In contrast to the approach that dominated much of 20th century medicine, which focused on patients in general and yielded treatments of equivalent generality, personalized medicine seeks treatments nimble and targeted enough to address the specific requirements posed by a patients’ genomic, historical, and environmental profile. In a regulatory environment where pharmaceutical companies depend on amply populated, stringently regulated, and successful clinical trials to bring new therapies to market, the increasingly pinpointed populations sought by personalized medicine place new pressures and challenges on the clinical research domain as it seeks to re-shape the clinical trial with these new aims in mind.

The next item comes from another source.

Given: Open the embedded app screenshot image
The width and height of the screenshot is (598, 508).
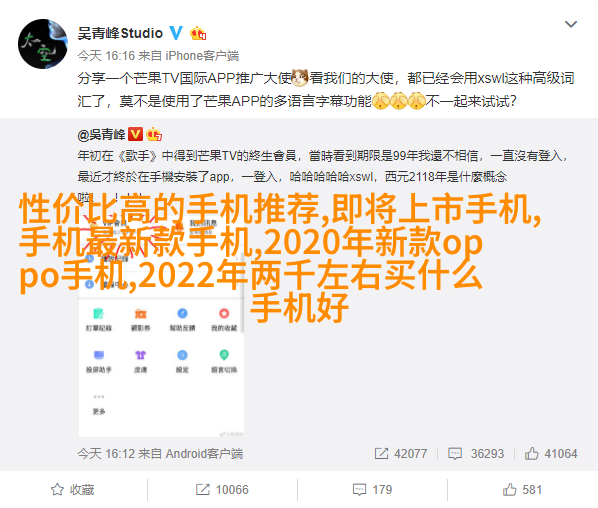Looking at the screenshot, I should tap(161, 315).
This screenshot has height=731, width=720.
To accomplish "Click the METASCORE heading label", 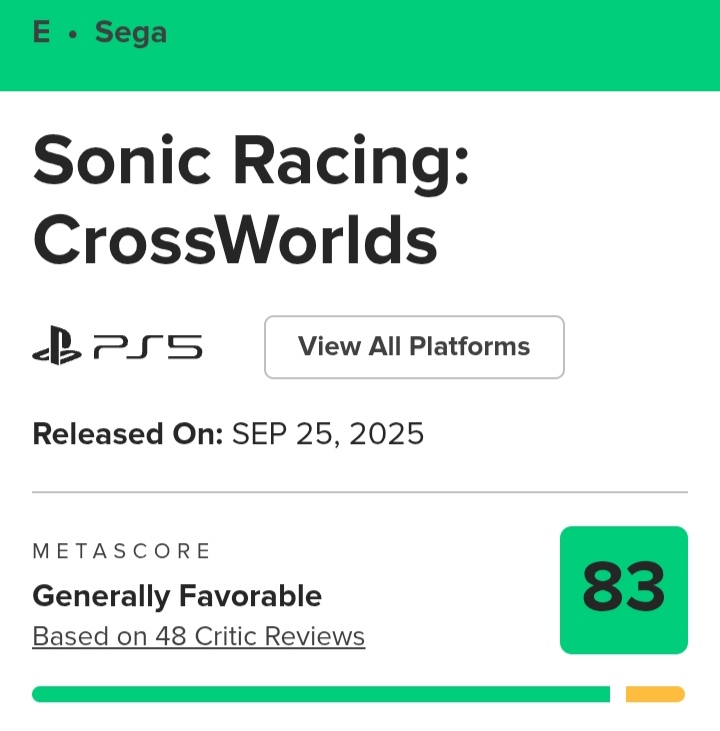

With over ten years of experience in Hematology/Oncology clinical research, Ms. Wall’s primary responsibilities at the University of Chicago include planning, directing, and overseeing daily clinical research operations for over 300 clinical trials in the hematology/oncology section. Prior to taking her role in the academic setting, Ms. Wall worked at an Oncology CRO where she gained experience in clinical trial monitoring and project management. Starting in 2016, she brought her strong passion for teaching and mentoring others about the field of clinical research to the Graham School, where she teaches in the Clinical Trials Management Certificate program and seeks to share and speak with others about the exciting career opportunities in clinical research.
“Personalized medicine offers many potential benefits to all key stakeholders,” Ms. Wall said, “including better care to patients and healthy individuals to reducing healthcare costs in the long run. Although this paradigm shift has created many new challenges in the clinical trial setting, it has created a lot of new and exciting opportunities as well.”